= Jennifer A. Hoeting =

American statistician

Jennifer Ann Hoeting is an American statistician known for her work with Adrian Raftery, David Madigan, and others on Bayesian model averaging. She is a professor of statistics at Colorado State University, and executive editor of the open-access journal Advances in Statistical Climatology, Meteorology and Oceanography, published by Copernicus Publications. With Geof H. Givens, a colleague at Colorado State, she is the author of Computational Statistics (Wiley, 2005; 2nd ed., 2013), a graduate textbook on computational methods in statistics.

==Education and career==
Hoeting graduated from the University of Michigan in 1988, majoring in statistics and psychology, and completed her Ph.D. in statistics in 1994 from the University of Washington. Her dissertation, jointly supervised by David Madigan and Adrian Raftery, was Accounting for Model Uncertainty in Linear Regression.
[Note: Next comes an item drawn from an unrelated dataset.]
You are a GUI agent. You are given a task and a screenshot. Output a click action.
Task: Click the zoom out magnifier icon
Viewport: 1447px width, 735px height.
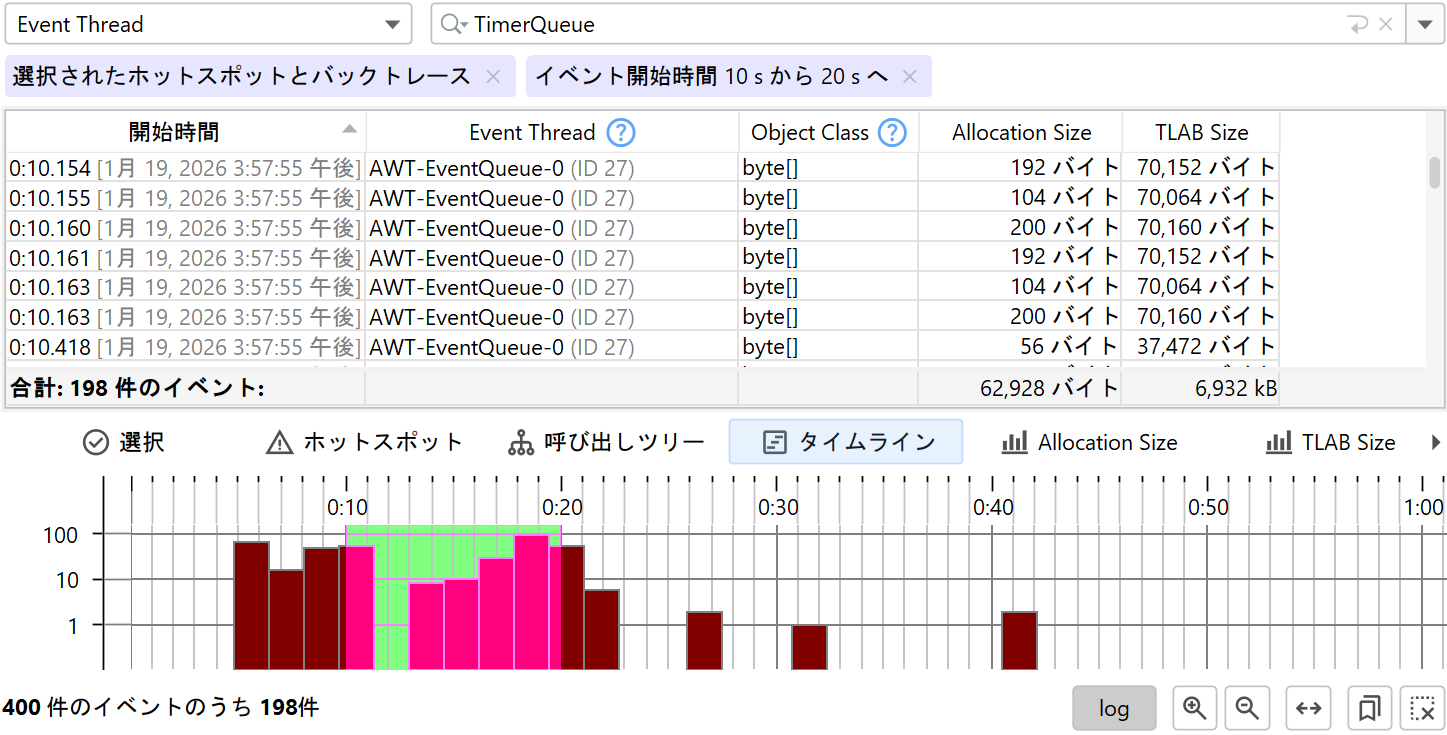click(1246, 708)
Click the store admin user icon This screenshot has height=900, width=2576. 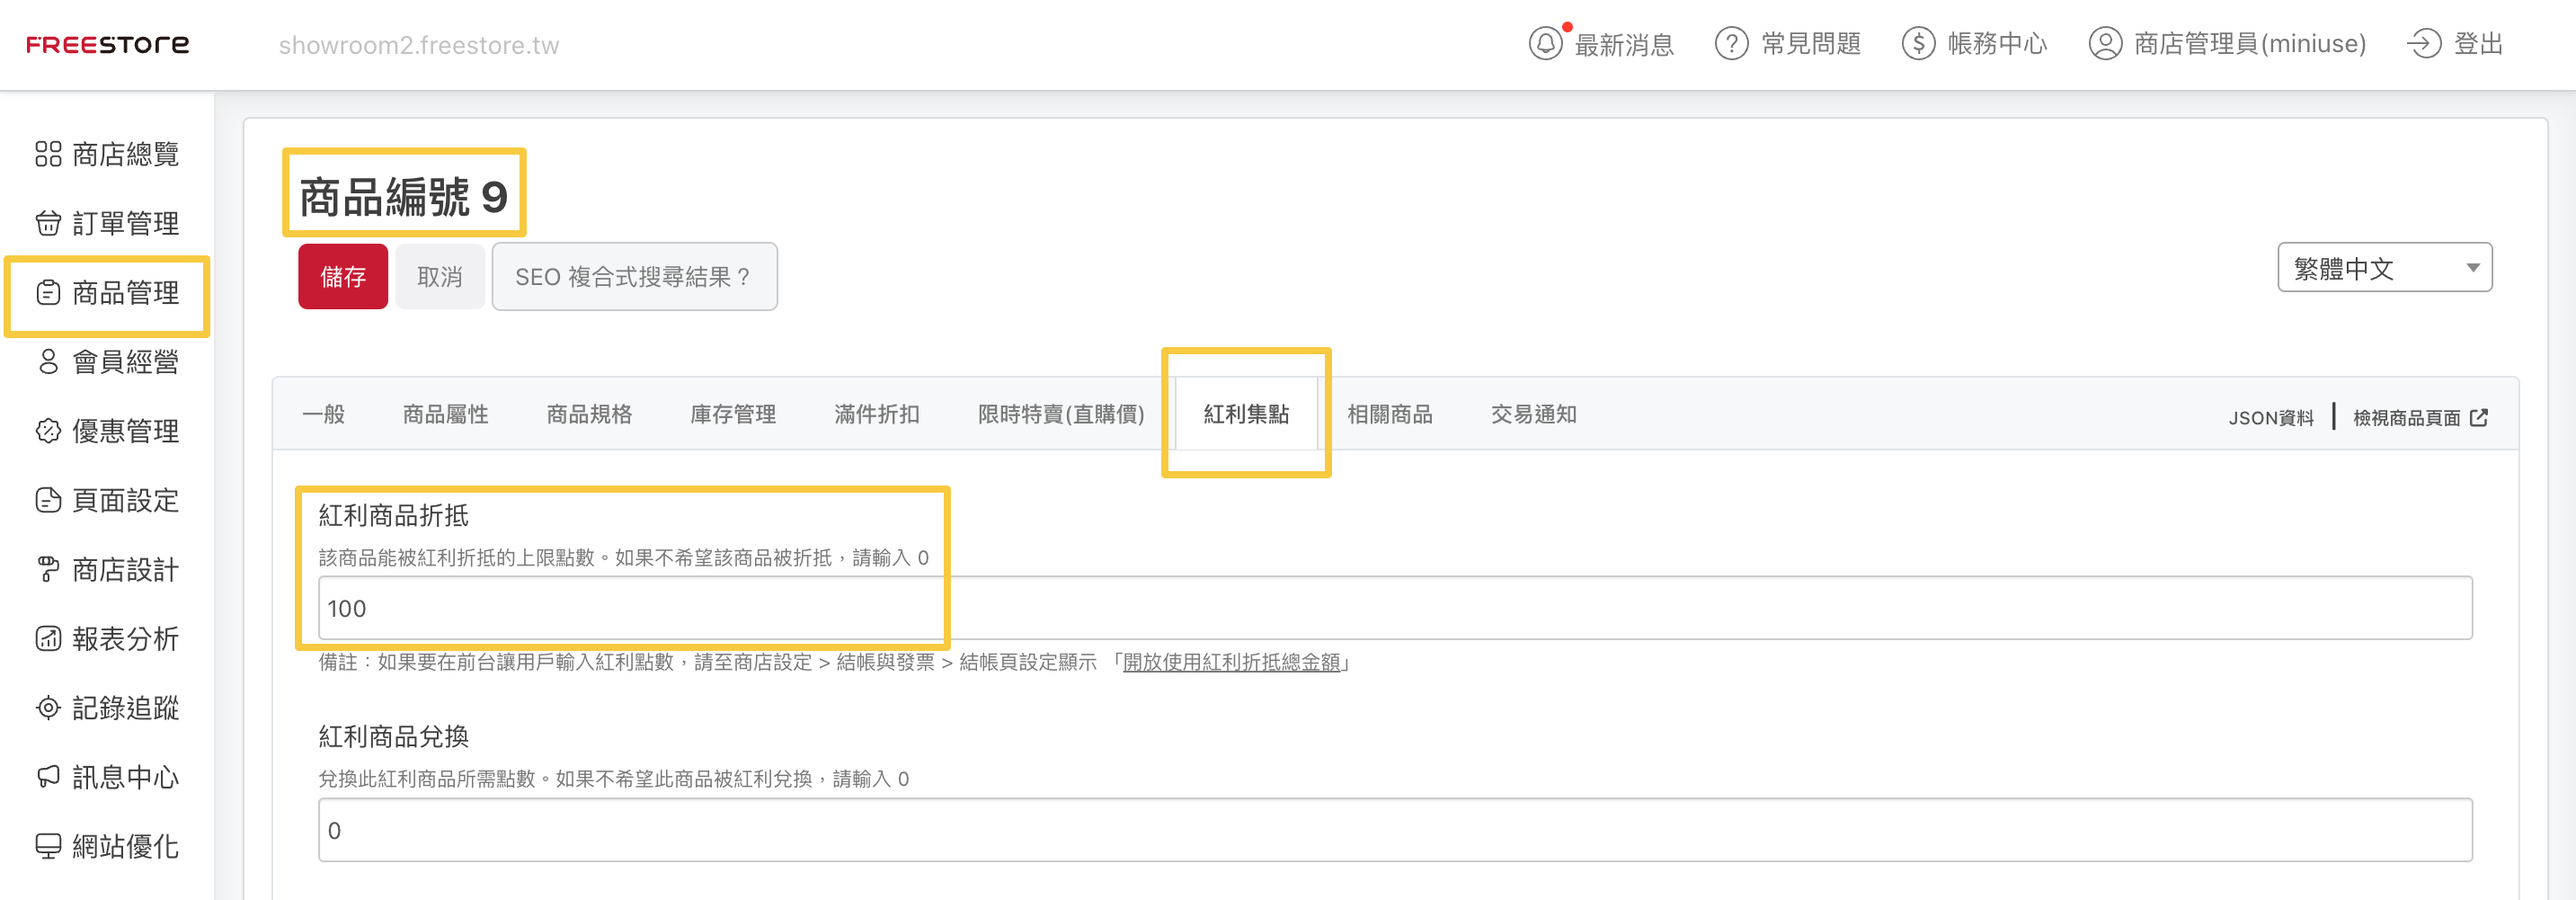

She joined the Colorado State faculty in 1994. In 2011, she chaired the Section of Statistics and the Environment of the American Statistical Association.

==Awards and honors==
In 2013, Hoeting was elected as a Fellow of the American Statistical Association. In 2015 she was selected to give the Professor Laureate Lecture of the College of Natural Sciences at Colorado State,
and won the Distinguished Achievement Medal of the Section of Statistics and the Environment of the American Statistical Association.